■ Directions
From the records below, extract only the lines running from the line with "The image size is (624, 385)." to the line with "Task: Open 点击查看详细口碑对比 link", both lines included, reproducing them exactly.

■ Material for this exercise
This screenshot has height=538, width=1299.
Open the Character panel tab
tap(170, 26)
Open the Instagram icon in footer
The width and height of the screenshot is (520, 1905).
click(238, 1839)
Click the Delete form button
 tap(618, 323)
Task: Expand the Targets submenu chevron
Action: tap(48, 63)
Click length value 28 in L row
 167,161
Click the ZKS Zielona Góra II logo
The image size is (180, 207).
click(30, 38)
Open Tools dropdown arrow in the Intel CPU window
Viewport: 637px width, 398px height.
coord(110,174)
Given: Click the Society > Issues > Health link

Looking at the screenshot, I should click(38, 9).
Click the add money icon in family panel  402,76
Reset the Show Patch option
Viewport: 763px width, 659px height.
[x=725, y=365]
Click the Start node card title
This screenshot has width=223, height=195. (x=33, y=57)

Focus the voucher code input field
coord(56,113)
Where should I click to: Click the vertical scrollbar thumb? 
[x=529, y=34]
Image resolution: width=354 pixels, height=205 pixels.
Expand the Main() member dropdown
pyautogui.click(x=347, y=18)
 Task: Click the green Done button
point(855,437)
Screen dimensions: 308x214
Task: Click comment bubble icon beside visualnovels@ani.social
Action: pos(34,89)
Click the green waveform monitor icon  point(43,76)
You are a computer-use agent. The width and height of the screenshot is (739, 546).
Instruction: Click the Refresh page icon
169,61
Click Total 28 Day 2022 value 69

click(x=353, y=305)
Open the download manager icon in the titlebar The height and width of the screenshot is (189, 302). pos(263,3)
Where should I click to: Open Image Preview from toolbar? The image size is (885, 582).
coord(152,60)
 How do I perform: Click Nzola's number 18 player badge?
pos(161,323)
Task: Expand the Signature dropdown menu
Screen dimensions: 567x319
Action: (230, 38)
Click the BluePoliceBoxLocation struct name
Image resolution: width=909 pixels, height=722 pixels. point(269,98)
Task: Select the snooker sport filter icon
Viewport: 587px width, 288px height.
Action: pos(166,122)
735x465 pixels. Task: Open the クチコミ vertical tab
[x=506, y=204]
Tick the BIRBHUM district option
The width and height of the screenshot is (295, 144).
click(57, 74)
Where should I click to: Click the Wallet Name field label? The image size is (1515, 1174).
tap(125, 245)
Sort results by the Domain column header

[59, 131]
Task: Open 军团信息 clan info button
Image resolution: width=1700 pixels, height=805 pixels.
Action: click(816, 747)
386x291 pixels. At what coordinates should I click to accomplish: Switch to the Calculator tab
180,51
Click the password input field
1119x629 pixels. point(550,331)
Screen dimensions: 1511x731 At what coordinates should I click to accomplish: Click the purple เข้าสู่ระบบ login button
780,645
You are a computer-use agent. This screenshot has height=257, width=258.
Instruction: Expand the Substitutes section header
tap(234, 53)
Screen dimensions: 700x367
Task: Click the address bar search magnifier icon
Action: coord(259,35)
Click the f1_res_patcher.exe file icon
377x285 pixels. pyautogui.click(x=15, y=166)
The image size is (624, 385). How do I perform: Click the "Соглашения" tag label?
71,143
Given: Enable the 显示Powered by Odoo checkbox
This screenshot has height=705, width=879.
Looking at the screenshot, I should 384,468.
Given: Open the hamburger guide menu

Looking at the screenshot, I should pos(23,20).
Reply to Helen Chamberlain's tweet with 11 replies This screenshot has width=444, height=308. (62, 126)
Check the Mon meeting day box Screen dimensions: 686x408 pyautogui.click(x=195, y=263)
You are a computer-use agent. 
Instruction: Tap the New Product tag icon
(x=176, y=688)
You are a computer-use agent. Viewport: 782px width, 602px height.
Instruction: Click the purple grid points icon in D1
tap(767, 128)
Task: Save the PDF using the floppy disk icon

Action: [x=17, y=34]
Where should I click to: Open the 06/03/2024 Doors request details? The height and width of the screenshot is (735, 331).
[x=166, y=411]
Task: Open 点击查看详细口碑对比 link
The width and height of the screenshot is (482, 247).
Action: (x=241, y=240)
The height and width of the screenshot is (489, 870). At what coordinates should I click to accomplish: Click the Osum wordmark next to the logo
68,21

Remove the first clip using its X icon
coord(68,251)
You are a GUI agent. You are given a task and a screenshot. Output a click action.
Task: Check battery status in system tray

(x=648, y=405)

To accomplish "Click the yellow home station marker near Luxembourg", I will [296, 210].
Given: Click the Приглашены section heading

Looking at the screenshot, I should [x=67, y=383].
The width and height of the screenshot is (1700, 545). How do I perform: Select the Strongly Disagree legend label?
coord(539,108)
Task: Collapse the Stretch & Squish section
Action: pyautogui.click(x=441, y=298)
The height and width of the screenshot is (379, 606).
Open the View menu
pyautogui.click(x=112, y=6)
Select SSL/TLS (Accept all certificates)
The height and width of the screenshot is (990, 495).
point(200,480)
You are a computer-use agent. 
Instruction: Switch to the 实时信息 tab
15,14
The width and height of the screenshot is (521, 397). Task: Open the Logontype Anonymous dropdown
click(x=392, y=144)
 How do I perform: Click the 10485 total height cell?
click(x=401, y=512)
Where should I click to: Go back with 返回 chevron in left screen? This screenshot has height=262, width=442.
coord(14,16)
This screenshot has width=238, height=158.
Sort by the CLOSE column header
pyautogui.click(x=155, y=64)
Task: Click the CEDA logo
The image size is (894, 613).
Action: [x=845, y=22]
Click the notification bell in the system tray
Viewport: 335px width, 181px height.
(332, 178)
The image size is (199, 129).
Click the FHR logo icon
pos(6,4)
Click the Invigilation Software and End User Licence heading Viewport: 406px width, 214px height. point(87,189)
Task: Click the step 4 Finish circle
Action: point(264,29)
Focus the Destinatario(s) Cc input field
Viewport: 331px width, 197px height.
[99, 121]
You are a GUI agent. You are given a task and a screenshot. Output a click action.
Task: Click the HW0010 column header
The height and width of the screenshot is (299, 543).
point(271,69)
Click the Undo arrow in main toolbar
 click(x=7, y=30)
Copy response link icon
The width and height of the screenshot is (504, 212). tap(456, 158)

■ Exercise response
The image size is (624, 385). How do I perform: Click the "Соглашения" tag label?
71,143
Given: Enable the 显示Powered by Odoo checkbox
This screenshot has height=705, width=879.
Looking at the screenshot, I should 384,468.
Given: Open the hamburger guide menu

Looking at the screenshot, I should pos(23,20).
Reply to Helen Chamberlain's tweet with 11 replies This screenshot has width=444, height=308. (62, 126)
Check the Mon meeting day box Screen dimensions: 686x408 pyautogui.click(x=195, y=263)
You are a computer-use agent. 
Instruction: Tap the New Product tag icon
(x=176, y=688)
You are a computer-use agent. Viewport: 782px width, 602px height.
Instruction: Click the purple grid points icon in D1
tap(767, 128)
Task: Save the PDF using the floppy disk icon

Action: [x=17, y=34]
Where should I click to: Open the 06/03/2024 Doors request details? The height and width of the screenshot is (735, 331).
[x=166, y=411]
Task: Open 点击查看详细口碑对比 link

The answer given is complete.